2010年3月 9日
ペクサン砲
炸裂弾を発射できるように設計された最初の艦砲である。
19世紀初頭、炸裂弾はすでに陸戦において、榴弾砲や臼砲で使用されていたが、それらは大角度かつ低初速での使用に限られていた。炸裂砲弾は取り扱いが危険であり、高初速の平射砲で炸裂弾を使用する技術的な見通しはたっていなかった。
しかしながら、現在のような正確な光学あるいはレーダー照準技術が確立する以前は、海戦においては大角度砲弾を使用する間接射撃は実用的では無かった。双方が移動する海上での砲戦は、基本的に直接照準による平射が基本であった。このため、数世紀に渡って艦砲の砲弾としては実体弾が使われており、木造艦艇に対してさえも、限定的な損害を与えられるに過ぎなかった。
機構
ペクサンは海戦において平射砲で炸裂弾を使用することを、1822年の自身の著作(Nouvelle force maritime et artillerie)で主張した。

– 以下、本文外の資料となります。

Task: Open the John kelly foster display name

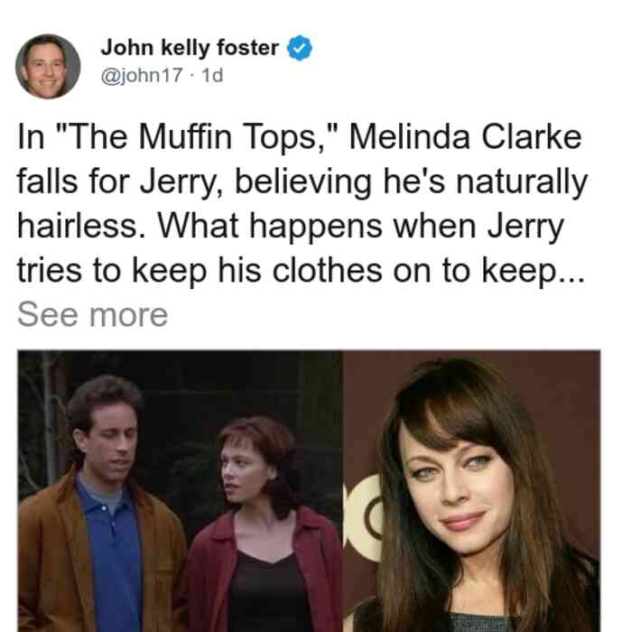Action: (x=190, y=48)
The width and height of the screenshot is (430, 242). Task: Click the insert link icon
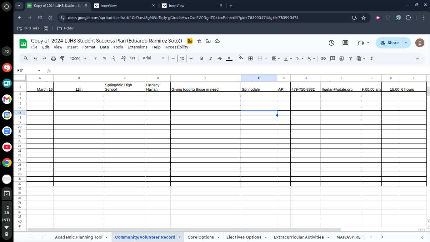[323, 58]
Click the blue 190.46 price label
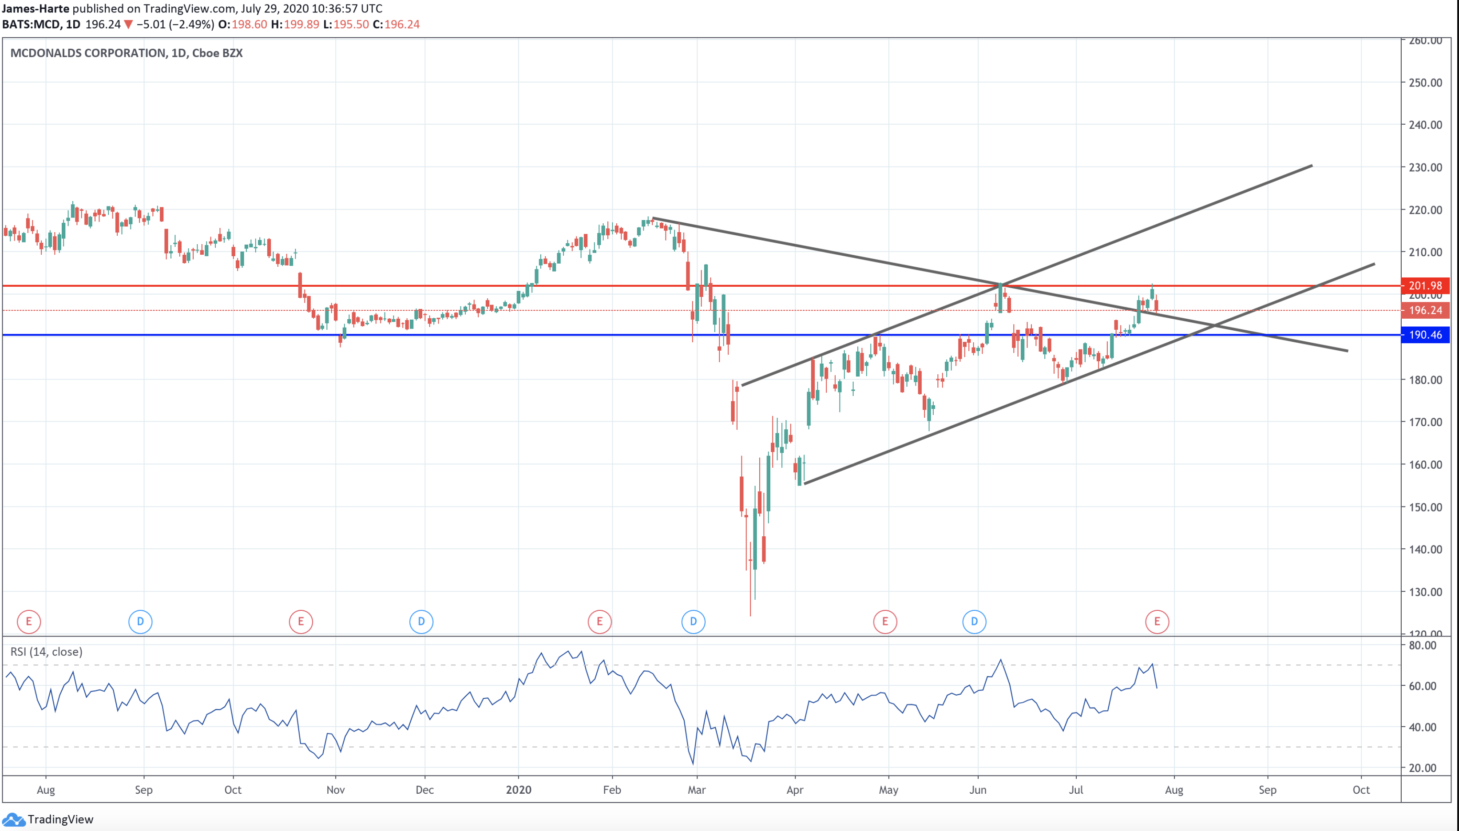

ペクサンは、高初速で発射されてもその衝撃で砲弾が破裂しないように、遅延機構を開発した。炸裂弾が木製軍艦に命中し火災が起こった場合、破滅的な結果になる。ペクサンは1824年に戦列艦パシフィケイター(Pacificateur)を使った実験で、それを撃沈することによって炸裂弾の威力を証明した。1823年と1824年に実施された試験のために、2種類のプロトタイプの砲が作製された。
日本
ペクサンの著した「フランス海軍の実施した新型兵器についての実験」はオランダ後に翻訳され日本にも輸入された。それを入手した武雄領主鍋島茂義(高島秋帆に弟子入りしていた)はさっそく日本語に翻訳し、1848年(嘉永元年)に佐賀藩主鍋島直正に献上している。1853年(嘉永6年)のペリー来航の際、ペクサン砲を搭載したサスケハナに乗り込んだ浦賀奉行所与力中島三郎助は、その大砲がペクサン砲であることを見抜いたとされている。
『ウィキペディア(Wikipedia)』引用
アンリ=ジョセフ・ペクサンによって発明されたものです。